• [WHAT YOU SHOULD DO]
Repeat exactly each line of the data provided below.

• [EXCERPTED DATA]
═══
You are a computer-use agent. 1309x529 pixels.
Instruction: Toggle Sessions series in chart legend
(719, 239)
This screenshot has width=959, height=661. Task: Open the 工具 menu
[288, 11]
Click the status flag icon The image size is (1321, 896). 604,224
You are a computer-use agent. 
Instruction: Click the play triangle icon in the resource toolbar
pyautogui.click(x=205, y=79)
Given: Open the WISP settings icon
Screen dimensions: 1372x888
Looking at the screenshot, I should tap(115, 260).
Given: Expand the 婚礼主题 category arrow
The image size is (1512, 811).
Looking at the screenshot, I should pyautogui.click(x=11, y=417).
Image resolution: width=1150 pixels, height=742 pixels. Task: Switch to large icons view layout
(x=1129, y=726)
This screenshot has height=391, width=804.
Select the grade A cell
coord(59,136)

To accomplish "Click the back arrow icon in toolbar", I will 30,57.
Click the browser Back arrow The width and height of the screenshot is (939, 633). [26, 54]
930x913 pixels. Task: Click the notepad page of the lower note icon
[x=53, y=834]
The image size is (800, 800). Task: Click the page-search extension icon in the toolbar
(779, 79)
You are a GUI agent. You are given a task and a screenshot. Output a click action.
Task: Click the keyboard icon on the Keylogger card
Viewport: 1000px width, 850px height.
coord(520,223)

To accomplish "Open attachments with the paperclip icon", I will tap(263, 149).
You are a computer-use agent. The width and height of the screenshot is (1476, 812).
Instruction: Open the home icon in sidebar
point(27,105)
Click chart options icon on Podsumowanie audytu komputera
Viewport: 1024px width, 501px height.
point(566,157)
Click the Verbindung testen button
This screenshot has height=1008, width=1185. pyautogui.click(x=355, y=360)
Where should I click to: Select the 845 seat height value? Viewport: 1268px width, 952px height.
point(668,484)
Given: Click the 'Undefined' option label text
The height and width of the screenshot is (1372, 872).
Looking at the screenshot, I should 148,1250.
═══
• [WRITTEN SOLUTION]
You are a computer-use agent. 1309x529 pixels.
Instruction: Toggle Sessions series in chart legend
(719, 239)
This screenshot has width=959, height=661. Task: Open the 工具 menu
[288, 11]
Click the status flag icon The image size is (1321, 896). 604,224
You are a computer-use agent. 
Instruction: Click the play triangle icon in the resource toolbar
pyautogui.click(x=205, y=79)
Given: Open the WISP settings icon
Screen dimensions: 1372x888
Looking at the screenshot, I should tap(115, 260).
Given: Expand the 婚礼主题 category arrow
The image size is (1512, 811).
Looking at the screenshot, I should pyautogui.click(x=11, y=417).
Image resolution: width=1150 pixels, height=742 pixels. Task: Switch to large icons view layout
(x=1129, y=726)
This screenshot has height=391, width=804.
Select the grade A cell
coord(59,136)

To accomplish "Click the back arrow icon in toolbar", I will 30,57.
Click the browser Back arrow The width and height of the screenshot is (939, 633). [26, 54]
930x913 pixels. Task: Click the notepad page of the lower note icon
[x=53, y=834]
The image size is (800, 800). Task: Click the page-search extension icon in the toolbar
(779, 79)
You are a GUI agent. You are given a task and a screenshot. Output a click action.
Task: Click the keyboard icon on the Keylogger card
Viewport: 1000px width, 850px height.
coord(520,223)

To accomplish "Open attachments with the paperclip icon", I will tap(263, 149).
You are a computer-use agent. The width and height of the screenshot is (1476, 812).
Instruction: Open the home icon in sidebar
point(27,105)
Click chart options icon on Podsumowanie audytu komputera
Viewport: 1024px width, 501px height.
point(566,157)
Click the Verbindung testen button
This screenshot has height=1008, width=1185. pyautogui.click(x=355, y=360)
Where should I click to: Select the 845 seat height value? Viewport: 1268px width, 952px height.
point(668,484)
Given: Click the 'Undefined' option label text
The height and width of the screenshot is (1372, 872).
Looking at the screenshot, I should 148,1250.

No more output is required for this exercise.